A Disease Masked by Many Different Symptoms

July 21, 2013, I lost the love of my life. He was only 59. We have been together for 10 years and married for the last 5. When we met ten years ago, he was such a strong personality and had endless energy. He introduced me to classical music, opera, along with many trips abroad, including his home land of Israel. I had never met anyone like him in my life. The moment we met, we just clicked. Shortly after we began dating, he told me he had been diagnosed with Parkinson’s disease. He was 48 at the time. It did not seem to cause him much of a problem, he had a slight shuffle, but no tremors. As time went on(the next four years), I noticed he would forget things, places he knew, directions were forgotten. He owned his own business for over 30 years, and was having great difficulty keeping up with his daily routine. He became afraid to go anywhere without me with him. His thought pattern on things began lack logic. He would accuse me of stealing money or property he believed was missing. Then the endless phone calls to friends complaining of being abused and forgotten. This is when I started to try and find a name to what was going on with him. We went to NYC doctors who said it was parkinsonism, we went to Philadelphia and were told the problems he was complaining about regarding vision, were being exaggerated. I was told he more than likely was suffering from some sort of mental illness which they had no name for. During the past year, he stopped driving, he needed assistance to get dressed, bath, and eventually with toileting. For a couple of months we went through a very combative stage where he would hit and say mean things. This was not my loving husband. He never would say a bad word about anyone. Yet no one still could tell me what was causing this behavior.

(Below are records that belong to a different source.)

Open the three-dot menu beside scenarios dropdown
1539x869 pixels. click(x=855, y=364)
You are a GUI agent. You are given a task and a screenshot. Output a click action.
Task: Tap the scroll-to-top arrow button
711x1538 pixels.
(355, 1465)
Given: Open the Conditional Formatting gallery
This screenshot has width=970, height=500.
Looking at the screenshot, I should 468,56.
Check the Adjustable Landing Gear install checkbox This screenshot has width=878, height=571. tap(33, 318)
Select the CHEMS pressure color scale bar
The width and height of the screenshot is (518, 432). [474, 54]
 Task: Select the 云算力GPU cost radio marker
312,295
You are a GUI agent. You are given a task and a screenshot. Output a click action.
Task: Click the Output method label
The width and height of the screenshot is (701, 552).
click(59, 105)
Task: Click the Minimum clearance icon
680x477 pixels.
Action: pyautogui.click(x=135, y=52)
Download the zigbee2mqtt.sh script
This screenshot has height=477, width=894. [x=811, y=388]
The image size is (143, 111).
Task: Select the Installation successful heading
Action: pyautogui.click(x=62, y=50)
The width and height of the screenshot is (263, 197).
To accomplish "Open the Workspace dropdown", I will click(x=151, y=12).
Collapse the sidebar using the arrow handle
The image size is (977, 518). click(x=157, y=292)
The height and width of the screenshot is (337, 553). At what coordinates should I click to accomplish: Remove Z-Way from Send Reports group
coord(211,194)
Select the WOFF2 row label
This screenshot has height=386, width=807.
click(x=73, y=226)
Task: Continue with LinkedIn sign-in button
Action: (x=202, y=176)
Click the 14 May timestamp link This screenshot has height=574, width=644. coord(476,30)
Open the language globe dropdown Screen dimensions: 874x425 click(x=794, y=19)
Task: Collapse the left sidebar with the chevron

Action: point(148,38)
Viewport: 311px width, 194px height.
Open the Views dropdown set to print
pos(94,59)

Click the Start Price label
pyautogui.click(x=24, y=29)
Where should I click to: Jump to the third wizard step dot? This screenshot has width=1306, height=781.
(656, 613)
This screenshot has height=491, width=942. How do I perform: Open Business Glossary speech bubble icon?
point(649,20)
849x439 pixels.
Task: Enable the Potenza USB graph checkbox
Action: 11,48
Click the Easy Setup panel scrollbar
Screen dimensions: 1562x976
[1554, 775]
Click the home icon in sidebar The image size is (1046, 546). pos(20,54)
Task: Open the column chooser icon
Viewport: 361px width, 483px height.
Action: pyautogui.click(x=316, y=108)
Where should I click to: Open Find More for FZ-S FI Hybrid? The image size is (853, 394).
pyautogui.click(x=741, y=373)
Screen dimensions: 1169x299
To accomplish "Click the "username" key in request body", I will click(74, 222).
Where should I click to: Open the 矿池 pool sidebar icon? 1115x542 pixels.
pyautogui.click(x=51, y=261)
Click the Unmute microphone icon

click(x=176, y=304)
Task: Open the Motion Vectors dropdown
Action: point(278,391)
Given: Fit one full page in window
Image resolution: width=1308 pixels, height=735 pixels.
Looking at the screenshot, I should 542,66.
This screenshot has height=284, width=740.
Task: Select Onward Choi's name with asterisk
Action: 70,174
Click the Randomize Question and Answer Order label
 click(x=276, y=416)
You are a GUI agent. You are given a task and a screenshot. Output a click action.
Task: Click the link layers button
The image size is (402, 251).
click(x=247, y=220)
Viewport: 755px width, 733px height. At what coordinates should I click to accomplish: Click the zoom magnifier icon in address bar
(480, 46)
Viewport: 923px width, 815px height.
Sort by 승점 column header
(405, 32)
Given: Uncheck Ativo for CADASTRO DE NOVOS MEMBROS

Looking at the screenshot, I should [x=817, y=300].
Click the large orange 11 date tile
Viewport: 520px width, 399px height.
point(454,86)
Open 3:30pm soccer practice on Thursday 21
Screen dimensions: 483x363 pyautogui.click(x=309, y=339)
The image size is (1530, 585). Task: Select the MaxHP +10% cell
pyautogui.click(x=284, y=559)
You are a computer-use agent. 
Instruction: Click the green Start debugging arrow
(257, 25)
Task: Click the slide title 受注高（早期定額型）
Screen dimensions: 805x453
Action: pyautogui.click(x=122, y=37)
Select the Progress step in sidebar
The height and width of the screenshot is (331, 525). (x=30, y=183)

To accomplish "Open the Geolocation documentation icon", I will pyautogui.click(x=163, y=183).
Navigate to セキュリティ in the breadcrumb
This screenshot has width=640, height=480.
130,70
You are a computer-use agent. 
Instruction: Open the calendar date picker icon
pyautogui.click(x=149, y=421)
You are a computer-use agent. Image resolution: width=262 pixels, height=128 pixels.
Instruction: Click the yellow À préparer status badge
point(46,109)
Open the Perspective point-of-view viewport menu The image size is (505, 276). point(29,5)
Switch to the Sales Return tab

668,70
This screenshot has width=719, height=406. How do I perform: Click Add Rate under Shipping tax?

March of this year I brought him to a specialist in Lewy Body Dementia in North Jersey. I had spent nights upon nights trying to figure out what he had. The doctor agreed he had LBD. But there was not alot they could do for him. By June he was completely bedridden, could not eat or drink on his own. He had full time nursing in our home which I had promised him he would not die in a hospital or home. There were no support groups in my area, I felt so alone and lost with no one, coupled with the belief he hated me. I gave him the best care I knew how. I was his caregiver, from the time I came home from work till the next morning and the weekends. There is a piece of me missing without him. I cannot look into the future and think about life without him. I wish I could help others who have or are going through this and give them support where I had none. Doctors do not seem to be very aware of what this disease is or even the symptoms associated with it. I can’t understand how in the course of a month he went so downhill. He was tested for infections (which was what originally was believed to cause the decline)-but there were none. Has anyone else experienced anything like this?